Monday, January 23, 2012
I really want to reach my weight loss goals this year. I want it REALLY BAD... Bad enough that I have really been evaluating myself and looking back at some of the reasons that I keep failing at my diet and exercise goals. This list is soooooooooooo long. It just doesn't make sense.
But one thing I think I am ready to admit. I don't know if I've REALLY wanted it bad enough. I mean, really wanted it bad enough to make changes that are uncomfortable long-term. I guess the main reason for this is the fact that I am too comfortable being fat. As UNCOMFORTABLE as being fat is PHYSICALLY, there is a part of me that finds comfort in it MENTALLY. It's the only way I know how to be. I've NEVER been thin. I have ALWAYS BEEN OBESE. ALWAYS. Even as a small child.
A part of me hates admitting this... sounds crazy. But I think I need to go through this process. If I don't, I will repeat the same patterns that has kept me at this weight for such a long time.

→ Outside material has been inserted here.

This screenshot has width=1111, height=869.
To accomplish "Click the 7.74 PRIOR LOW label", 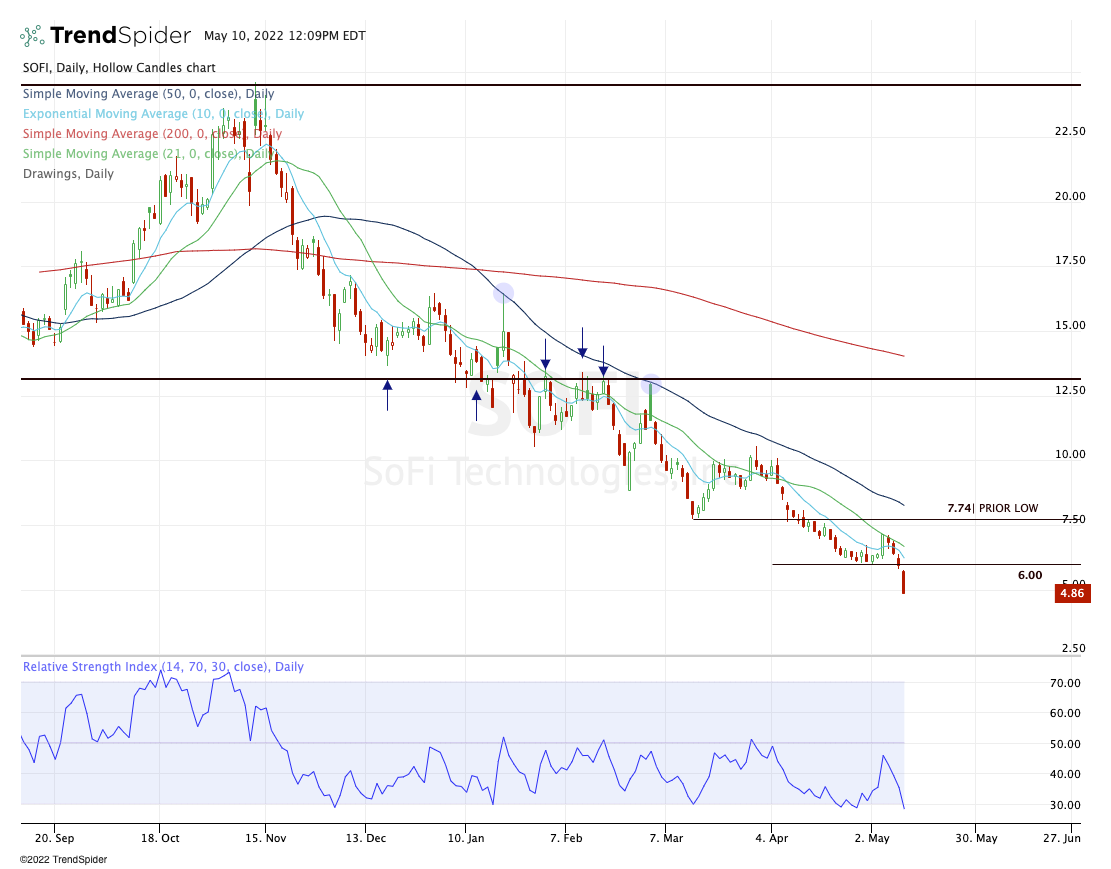I will coord(992,508).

This weekend, I was in prayer for so many people who are sick and so close to death. People struggling with diabetes and cancer. And of course I am still struggling with my mom's situation. But one thing that really hit me at church on Sunday is just how BLESSED I am to be healthy. After treating my body like crap for my entire life (I've known better for the last 10 years at least), I am still healthy and do not have any health conditions related to obesity. Blessed, I tell you! But I can't keep expecting to stay this way... I am getting older, and obesity is going to catch up with me sooner than later.

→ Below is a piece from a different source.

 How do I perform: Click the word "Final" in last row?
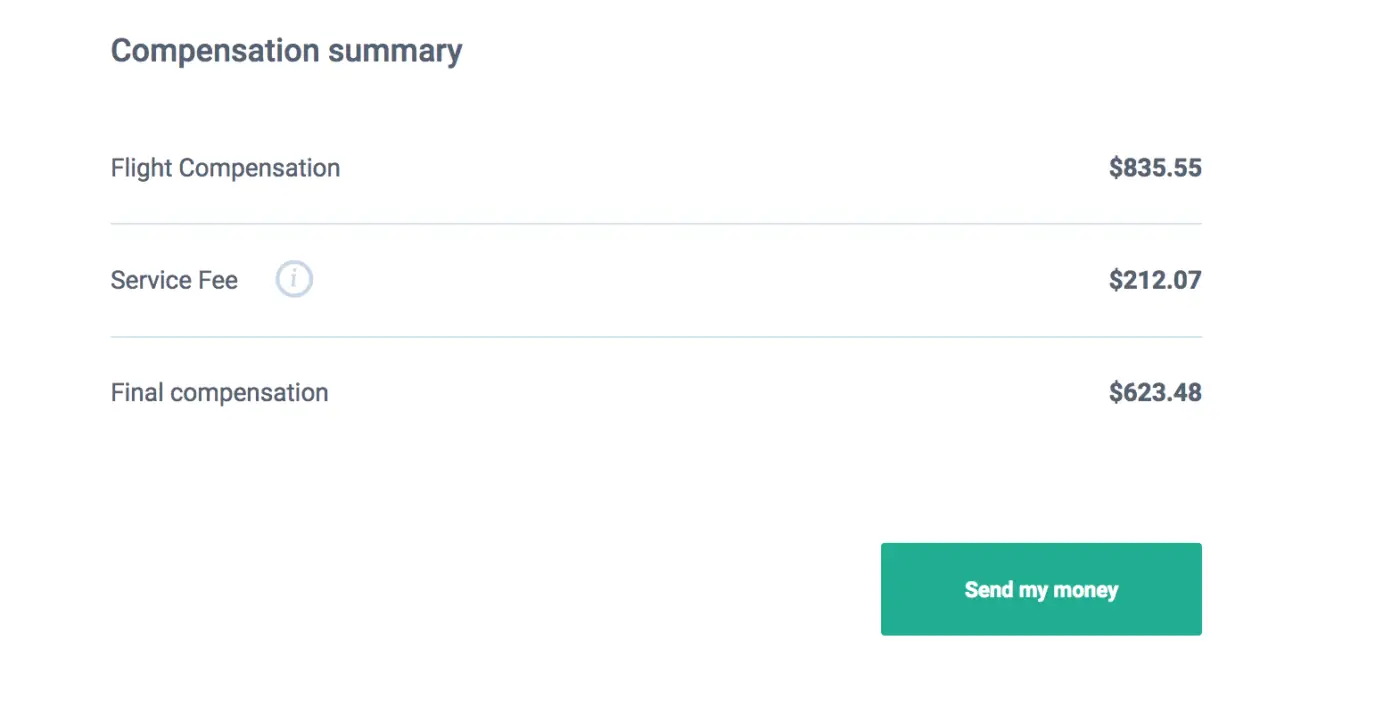tap(137, 393)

Last night I sat down and penciled in workout times for this week. No matter how crazy my evenings are, I HAVE TO START MAKING EXERCISE HAPPEN. NO excuses. Even for just 30 minutes. Something is better than nothing, right?

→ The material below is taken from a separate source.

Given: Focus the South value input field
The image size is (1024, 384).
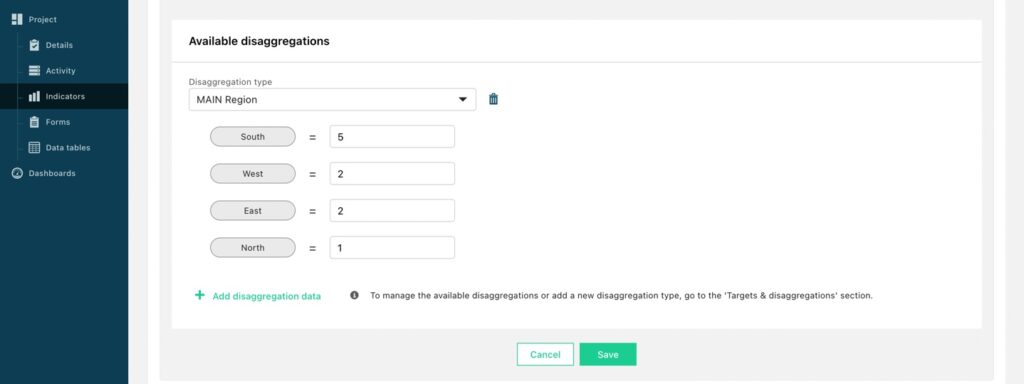Looking at the screenshot, I should [392, 136].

So today I was able to get 45 minutes in. My eating has been good today, too, so I feel pretty successful. I am really finding myself struggling with hunger/cravings during the past week, but I am holding strong. I think a lot of it is stress-related, but yesterday I got to rest and relax after church and that felt so good. This evening I only had to go to the gym and pick up my nephew from practice, so I am glad to get the evening off. I won't get another evening off until MAYBE Friday. But I still have workouts planned for Tues, Wed, and Friday. I will make it happen because I want it bad enough.